Records for this exercise »
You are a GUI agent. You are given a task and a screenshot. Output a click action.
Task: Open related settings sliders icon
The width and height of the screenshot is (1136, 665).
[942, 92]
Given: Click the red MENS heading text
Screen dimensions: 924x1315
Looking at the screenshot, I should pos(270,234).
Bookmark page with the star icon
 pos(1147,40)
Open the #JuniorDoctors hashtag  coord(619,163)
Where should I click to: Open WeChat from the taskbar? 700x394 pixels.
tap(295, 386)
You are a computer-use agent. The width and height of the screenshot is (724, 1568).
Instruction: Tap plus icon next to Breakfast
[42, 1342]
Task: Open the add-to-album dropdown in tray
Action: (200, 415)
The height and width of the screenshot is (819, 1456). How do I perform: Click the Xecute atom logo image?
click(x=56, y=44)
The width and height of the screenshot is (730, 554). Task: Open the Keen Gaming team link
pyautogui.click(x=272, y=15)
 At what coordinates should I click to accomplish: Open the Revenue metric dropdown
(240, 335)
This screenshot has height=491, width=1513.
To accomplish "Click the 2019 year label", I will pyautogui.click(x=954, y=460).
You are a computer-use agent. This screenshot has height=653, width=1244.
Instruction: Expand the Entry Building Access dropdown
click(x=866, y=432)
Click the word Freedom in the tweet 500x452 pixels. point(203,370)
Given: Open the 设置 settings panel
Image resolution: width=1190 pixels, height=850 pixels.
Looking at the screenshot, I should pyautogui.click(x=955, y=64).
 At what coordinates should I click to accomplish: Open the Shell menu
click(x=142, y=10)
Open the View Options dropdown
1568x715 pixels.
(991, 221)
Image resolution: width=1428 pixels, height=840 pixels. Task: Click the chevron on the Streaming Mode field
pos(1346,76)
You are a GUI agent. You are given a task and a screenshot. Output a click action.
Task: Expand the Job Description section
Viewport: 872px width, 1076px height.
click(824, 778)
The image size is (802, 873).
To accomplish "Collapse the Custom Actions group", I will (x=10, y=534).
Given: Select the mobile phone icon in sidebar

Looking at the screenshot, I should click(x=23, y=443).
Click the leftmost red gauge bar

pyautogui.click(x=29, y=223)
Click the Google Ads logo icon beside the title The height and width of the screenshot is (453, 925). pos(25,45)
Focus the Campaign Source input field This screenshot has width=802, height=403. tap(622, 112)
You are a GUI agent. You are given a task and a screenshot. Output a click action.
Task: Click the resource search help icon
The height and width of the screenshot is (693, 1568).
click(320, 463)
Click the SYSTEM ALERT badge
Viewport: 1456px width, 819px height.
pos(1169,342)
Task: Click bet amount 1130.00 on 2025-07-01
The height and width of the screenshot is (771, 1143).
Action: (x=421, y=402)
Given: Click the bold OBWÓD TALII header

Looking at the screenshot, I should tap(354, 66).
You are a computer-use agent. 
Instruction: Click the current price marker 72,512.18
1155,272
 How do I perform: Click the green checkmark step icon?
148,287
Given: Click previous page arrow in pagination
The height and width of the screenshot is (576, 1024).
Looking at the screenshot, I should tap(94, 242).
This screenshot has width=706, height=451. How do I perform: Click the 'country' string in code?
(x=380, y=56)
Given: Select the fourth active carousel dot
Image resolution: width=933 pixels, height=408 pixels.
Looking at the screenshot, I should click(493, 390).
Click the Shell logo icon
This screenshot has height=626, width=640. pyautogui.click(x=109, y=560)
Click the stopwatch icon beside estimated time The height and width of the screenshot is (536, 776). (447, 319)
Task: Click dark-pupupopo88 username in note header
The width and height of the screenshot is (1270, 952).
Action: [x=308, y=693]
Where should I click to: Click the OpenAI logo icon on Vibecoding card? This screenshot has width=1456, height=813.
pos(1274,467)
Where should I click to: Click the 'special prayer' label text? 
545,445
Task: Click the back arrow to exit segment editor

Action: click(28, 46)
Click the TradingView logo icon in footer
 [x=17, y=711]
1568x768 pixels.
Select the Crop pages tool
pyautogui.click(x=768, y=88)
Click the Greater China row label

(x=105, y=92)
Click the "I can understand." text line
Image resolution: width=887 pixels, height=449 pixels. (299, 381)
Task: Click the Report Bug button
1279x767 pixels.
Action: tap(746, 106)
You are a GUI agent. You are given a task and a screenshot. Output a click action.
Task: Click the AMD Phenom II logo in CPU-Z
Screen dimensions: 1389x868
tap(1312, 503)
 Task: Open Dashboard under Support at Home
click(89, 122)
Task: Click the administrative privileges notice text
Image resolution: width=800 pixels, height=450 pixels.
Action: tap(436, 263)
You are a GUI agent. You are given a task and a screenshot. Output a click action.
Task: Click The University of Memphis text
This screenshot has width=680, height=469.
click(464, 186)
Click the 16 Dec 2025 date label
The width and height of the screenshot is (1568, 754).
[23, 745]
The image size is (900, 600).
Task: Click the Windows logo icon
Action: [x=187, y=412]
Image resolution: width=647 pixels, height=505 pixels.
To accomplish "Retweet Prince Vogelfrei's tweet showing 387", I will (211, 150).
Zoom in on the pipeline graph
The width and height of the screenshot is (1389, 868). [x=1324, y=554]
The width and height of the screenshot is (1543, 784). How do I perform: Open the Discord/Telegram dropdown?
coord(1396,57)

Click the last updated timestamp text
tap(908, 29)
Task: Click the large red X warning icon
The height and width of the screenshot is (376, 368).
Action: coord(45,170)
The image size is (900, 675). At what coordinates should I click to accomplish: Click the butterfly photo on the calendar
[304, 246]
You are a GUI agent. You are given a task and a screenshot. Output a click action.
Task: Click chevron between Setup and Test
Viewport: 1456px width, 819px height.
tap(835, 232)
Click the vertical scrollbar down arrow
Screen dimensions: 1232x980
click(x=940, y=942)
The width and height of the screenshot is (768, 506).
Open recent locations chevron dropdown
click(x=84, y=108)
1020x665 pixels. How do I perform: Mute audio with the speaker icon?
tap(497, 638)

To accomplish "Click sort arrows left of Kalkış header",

The request » Repeat every entry above word for word.

Solution »
You are a GUI agent. You are given a task and a screenshot. Output a click action.
Task: Open related settings sliders icon
The width and height of the screenshot is (1136, 665).
[942, 92]
Given: Click the red MENS heading text
Screen dimensions: 924x1315
Looking at the screenshot, I should pos(270,234).
Bookmark page with the star icon
 pos(1147,40)
Open the #JuniorDoctors hashtag  coord(619,163)
Where should I click to: Open WeChat from the taskbar? 700x394 pixels.
tap(295, 386)
You are a computer-use agent. The width and height of the screenshot is (724, 1568).
Instruction: Tap plus icon next to Breakfast
[42, 1342]
Task: Open the add-to-album dropdown in tray
Action: (200, 415)
The height and width of the screenshot is (819, 1456). How do I perform: Click the Xecute atom logo image?
click(x=56, y=44)
The width and height of the screenshot is (730, 554). Task: Open the Keen Gaming team link
pyautogui.click(x=272, y=15)
 At what coordinates should I click to accomplish: Open the Revenue metric dropdown
(240, 335)
This screenshot has height=491, width=1513.
To accomplish "Click the 2019 year label", I will pyautogui.click(x=954, y=460).
You are a computer-use agent. This screenshot has height=653, width=1244.
Instruction: Expand the Entry Building Access dropdown
click(x=866, y=432)
Click the word Freedom in the tweet 500x452 pixels. point(203,370)
Given: Open the 设置 settings panel
Image resolution: width=1190 pixels, height=850 pixels.
Looking at the screenshot, I should pyautogui.click(x=955, y=64).
 At what coordinates should I click to accomplish: Open the Shell menu
click(x=142, y=10)
Open the View Options dropdown
1568x715 pixels.
(991, 221)
Image resolution: width=1428 pixels, height=840 pixels. Task: Click the chevron on the Streaming Mode field
pos(1346,76)
You are a GUI agent. You are given a task and a screenshot. Output a click action.
Task: Expand the Job Description section
Viewport: 872px width, 1076px height.
click(824, 778)
The image size is (802, 873).
To accomplish "Collapse the Custom Actions group", I will (x=10, y=534).
Given: Select the mobile phone icon in sidebar

Looking at the screenshot, I should click(x=23, y=443).
Click the leftmost red gauge bar

pyautogui.click(x=29, y=223)
Click the Google Ads logo icon beside the title The height and width of the screenshot is (453, 925). pos(25,45)
Focus the Campaign Source input field This screenshot has width=802, height=403. tap(622, 112)
You are a GUI agent. You are given a task and a screenshot. Output a click action.
Task: Click the resource search help icon
The height and width of the screenshot is (693, 1568).
click(320, 463)
Click the SYSTEM ALERT badge
Viewport: 1456px width, 819px height.
pos(1169,342)
Task: Click bet amount 1130.00 on 2025-07-01
The height and width of the screenshot is (771, 1143).
Action: (x=421, y=402)
Given: Click the bold OBWÓD TALII header

Looking at the screenshot, I should tap(354, 66).
You are a computer-use agent. 
Instruction: Click the current price marker 72,512.18
1155,272
 How do I perform: Click the green checkmark step icon?
148,287
Given: Click previous page arrow in pagination
The height and width of the screenshot is (576, 1024).
Looking at the screenshot, I should tap(94, 242).
This screenshot has width=706, height=451. How do I perform: Click the 'country' string in code?
(x=380, y=56)
Given: Select the fourth active carousel dot
Image resolution: width=933 pixels, height=408 pixels.
Looking at the screenshot, I should click(493, 390).
Click the Shell logo icon
This screenshot has height=626, width=640. pyautogui.click(x=109, y=560)
Click the stopwatch icon beside estimated time The height and width of the screenshot is (536, 776). (447, 319)
Task: Click dark-pupupopo88 username in note header
The width and height of the screenshot is (1270, 952).
Action: [x=308, y=693]
Where should I click to: Click the OpenAI logo icon on Vibecoding card? This screenshot has width=1456, height=813.
pos(1274,467)
Where should I click to: Click the 'special prayer' label text? 
545,445
Task: Click the back arrow to exit segment editor

Action: click(28, 46)
Click the TradingView logo icon in footer
 [x=17, y=711]
1568x768 pixels.
Select the Crop pages tool
pyautogui.click(x=768, y=88)
Click the Greater China row label

(x=105, y=92)
Click the "I can understand." text line
Image resolution: width=887 pixels, height=449 pixels. (299, 381)
Task: Click the Report Bug button
1279x767 pixels.
Action: tap(746, 106)
You are a GUI agent. You are given a task and a screenshot. Output a click action.
Task: Click the AMD Phenom II logo in CPU-Z
Screen dimensions: 1389x868
tap(1312, 503)
 Task: Open Dashboard under Support at Home
click(89, 122)
Task: Click the administrative privileges notice text
Image resolution: width=800 pixels, height=450 pixels.
Action: tap(436, 263)
You are a GUI agent. You are given a task and a screenshot. Output a click action.
Task: Click The University of Memphis text
This screenshot has width=680, height=469.
click(464, 186)
Click the 16 Dec 2025 date label
The width and height of the screenshot is (1568, 754).
[23, 745]
The image size is (900, 600).
Task: Click the Windows logo icon
Action: [x=187, y=412]
Image resolution: width=647 pixels, height=505 pixels.
To accomplish "Retweet Prince Vogelfrei's tweet showing 387", I will (211, 150).
Zoom in on the pipeline graph
The width and height of the screenshot is (1389, 868). [x=1324, y=554]
The width and height of the screenshot is (1543, 784). How do I perform: Open the Discord/Telegram dropdown?
coord(1396,57)

Click the last updated timestamp text
tap(908, 29)
Task: Click the large red X warning icon
The height and width of the screenshot is (376, 368).
Action: coord(45,170)
The image size is (900, 675). At what coordinates should I click to accomplish: Click the butterfly photo on the calendar
[304, 246]
You are a GUI agent. You are given a task and a screenshot. Output a click action.
Task: Click chevron between Setup and Test
Viewport: 1456px width, 819px height.
tap(835, 232)
Click the vertical scrollbar down arrow
Screen dimensions: 1232x980
click(x=940, y=942)
The width and height of the screenshot is (768, 506).
Open recent locations chevron dropdown
click(x=84, y=108)
1020x665 pixels. How do I perform: Mute audio with the speaker icon?
tap(497, 638)

To accomplish "Click sort arrows left of Kalkış header",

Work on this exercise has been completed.